Beynimin sakinleştiği bir gün gidip konuşmalıydım onunla, eğer her neyi yanlış anladıysa bu anlaşmazlığı düzeltmeliydim. Zaten dışarıdan onlarca darbe alıyorduk, kendi aramızda da bir yanlış anlaşılma için dağılmayı göze alamazdım. Bizim şu anda hiç olmadığımız kadar bir olmamız gerekiyordu.

Herkes kendi halinde takılırken Merih ayaklandı. Onu ilk fark eden olmama rağmen nereye gittiğini ilk soran olma rütbesini Simge'ye bıraktım. Dudağındaki o hüzünlü tebessüm kalp sancısını anlatıyordu. Kendini daha rahat suçlayabilmek için bizim olmadığımız bir yere kaçıyordu.

"Nereye?"

"Biraz hava alsam iyi olacak. Dışarı çıkacağım."

Atakan başını onaylamaz bir tavırla iki yana salladı. "Aşk beyni devre dışı bırakan bir duygu değil biliyorsunuz değil mi?" Simge devam etmesi için ona baktığında Atakan'ın bakışları ikimiz arasında mekik dokuyordu. "Sizin üzerinizdeki etkisi niye böyle? Kendinize gelin. Hepinizin yerine düşünmek yoruyor."

Merih anlamlandıramayan ifadesiyle ona baktı. "Ne diyorsun oğlum?"

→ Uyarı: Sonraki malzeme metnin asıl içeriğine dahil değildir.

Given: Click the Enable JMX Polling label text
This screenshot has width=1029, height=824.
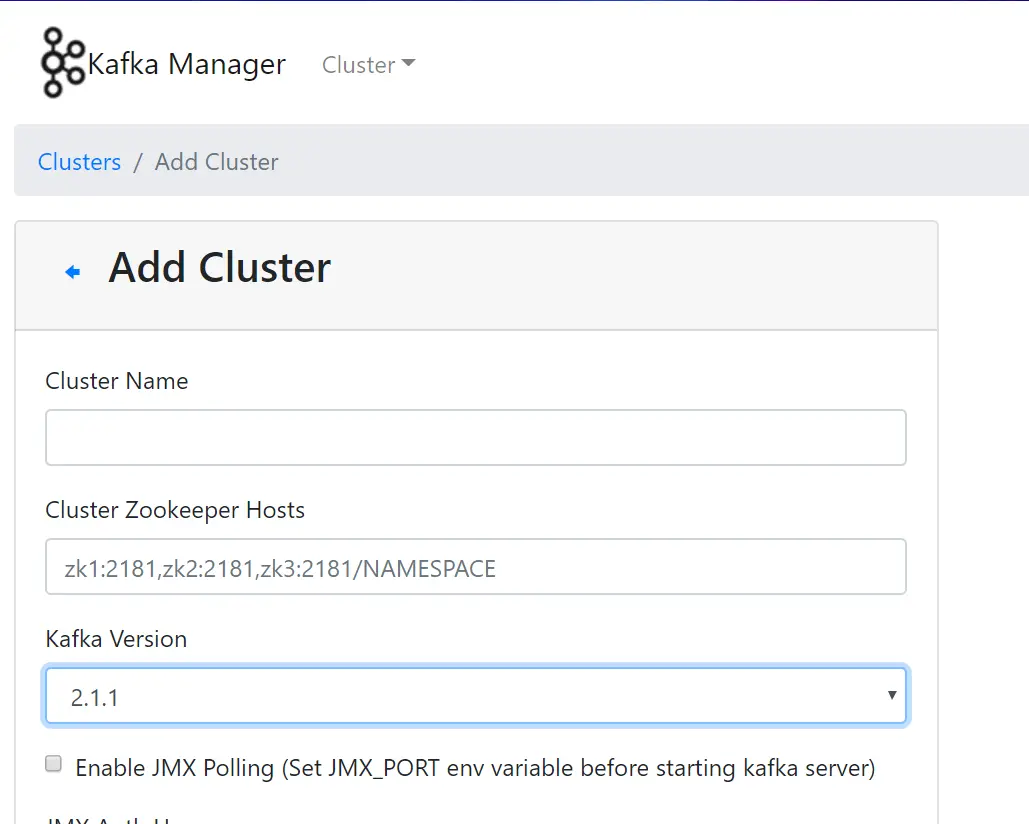Looking at the screenshot, I should pyautogui.click(x=475, y=768).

Atakan'dan önce söze atıldım. "'İntihar etmek istiyorsan hap vereyim, jilet vereyim, ip vereyim, silah vereyim. Kar fırtınasında gebermek sence de biraz aptalca değil mi? En azından arkandan intihar etmiş derler, ne salak adammış değil.' diyor kardeşim."

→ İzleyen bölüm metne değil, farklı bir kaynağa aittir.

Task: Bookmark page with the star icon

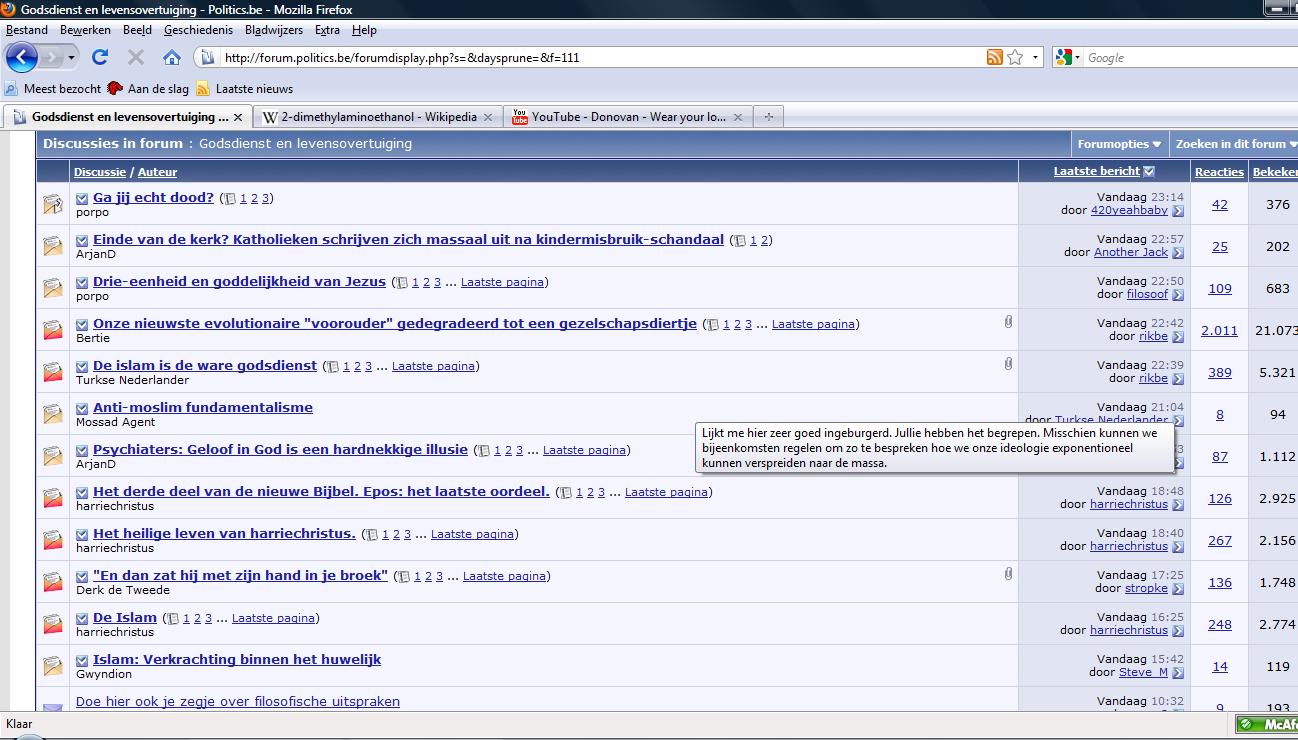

Atakan memnun bir tavırla işaret parmağını bana doğrultup sözlerimi onaylarken Merih tuhaf tuhaf bana baktı. "Ondan bu anlamı nasıl çıkardın acaba?"

Boş ver manasında kafamı salladım. "Meslek sırrı."

"Gitmene gerek yok." Dedi Simge ayaklarını koltuktan indirip Merih'e yanındaki boşluğu işaret ederken. "Biraz daha bekleyelim, sonra dışarı çıkacağız zaten. Yalnız kalma."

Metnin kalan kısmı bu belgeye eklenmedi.